1.2.1.2 Le triple levier du LBO
Le concept central38 est l'accroissement de la
rentabilité des fonds propres grâce à une hausse de
l'endettement financier, si la rentabilité du capital économique
est supérieure au coût des dettes financières :
ROE = (ROCE + (ROCE - i) x (D/FP)) x (1 - t)
Levier financier levier fiscal
avec ROE : rentabilité des fonds propres (Return on
Equity)
ROCE : Rentabilité économique (Return on Capital
Employed)
D : dette
FP : fonds propres
t : le taux d'imposition
i : taux d'intérêt de la dette
On reprend dans l'équation précédente la
formulation traditionnelle de l'effet de levier, à savoir : ROE = ROCE +
(ROCE - i) x D / FP, mais en y un intégrant l'effet de levier fiscal,
matérialisé par (1 - t) dans la mesure où la
fiscalité réduit le coût réel des frais
financiers.
De plus, le passage de la rentabilité de l'actif
économique (ROCE) à celle des fonds propres (ROE), suppose
d'intégrer la fiscalité. En effet, en l'absence d'endettement et
donc d'intérêts financiers, l'actif économique est
égal aux fonds propres39, le résultat net
correspondant au résultat d'exploitation moins l'impôt, soit :
ROE = Res net / FP = Rex (1- IS) / FP = ROCE (1 - IS)
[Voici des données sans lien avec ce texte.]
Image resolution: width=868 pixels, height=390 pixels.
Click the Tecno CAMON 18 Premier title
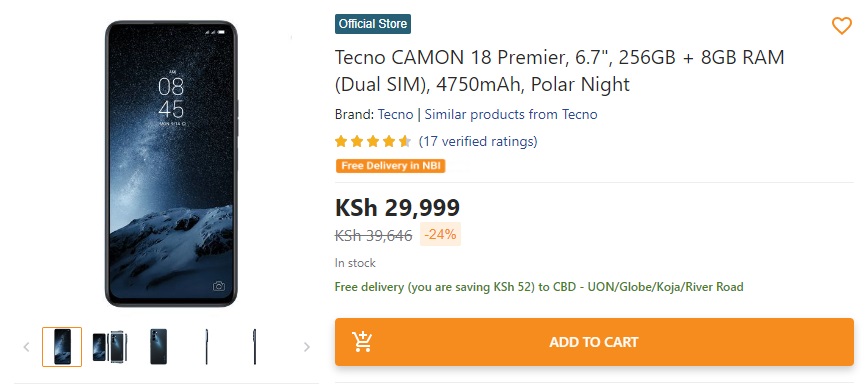tap(560, 71)
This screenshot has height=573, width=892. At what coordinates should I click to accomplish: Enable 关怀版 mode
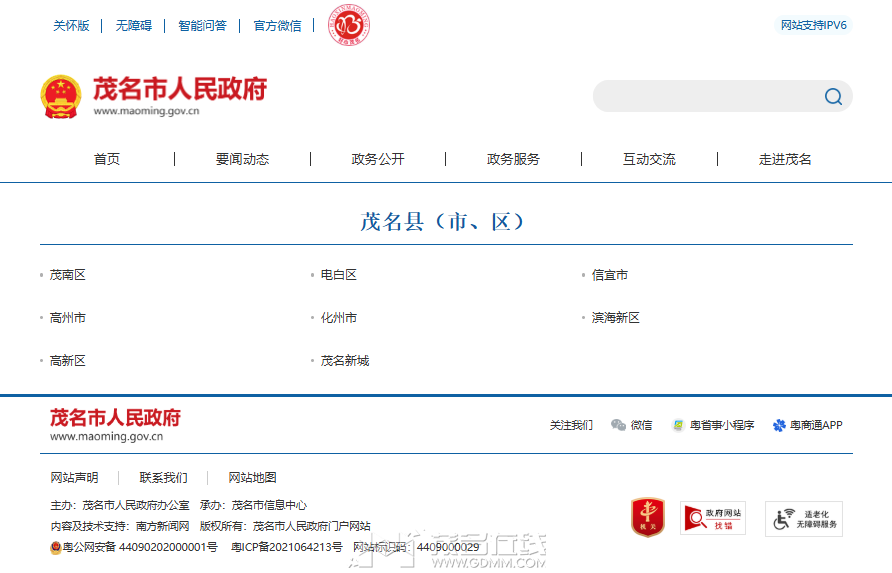tap(71, 26)
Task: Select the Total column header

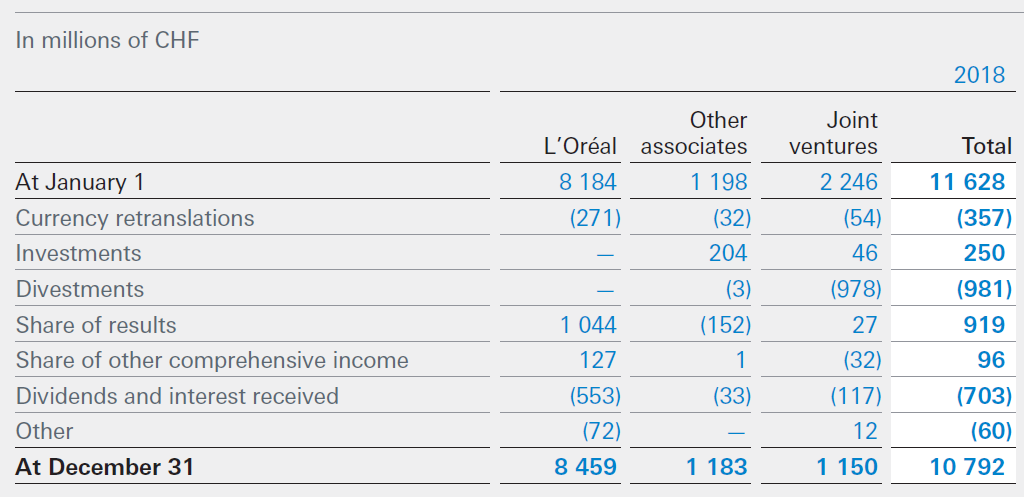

38 Ch. Thibierge - Ph. Thomas - L'effet de levier :
une relecture opérationnelle à destination des décideurs
financiers d'entreprise - Cahier de recherche ESCP n° 97-135
39 En supposant l'absence d'actif financier
résiduel
1.2.1.2.1 Le levier financier
On reprend ici la théorie financière classique
selon laquelle lorsque la rentabilité d'un investissement est
supérieure au coût de son financement, il y a création de
valeur. Concrètement, si la rentabilité économique de
l'entreprise, mesurée par le rapport entre son résultat
d'exploitation et les capitaux investis, est supérieure au taux
d'intérêt des emprunts après impôt, le financement de
l'entreprise par endettement crée de la valeur pour
l'actionnaire40.
C'est la théorie classique du levier financier, que
l'examen empirique nuance néanmoins41.
Le levier se mesure par le rapport entre dette et fonds
propres, que l'on qualifie souvent de bras du levier. D'autre part, le
différentiel de rentabilité sera mesuré par la
différence entre la rentabilité économique de la cible et
le coût de la dette levée.
L'effet de levier sera alors la produit du différentiel
par le « bras du levier », plus ce dernier sera fort, plus le
rentabilité des fonds propres sera élevée.
Bien évidement, cela s'accompagne logiquement d'une
hausse du risque, qui à terme doit accroître le coût de
l'endettement (le taux devant intégrer le niveau de risque de
défaut, qui augmente avec la hausse de la dette).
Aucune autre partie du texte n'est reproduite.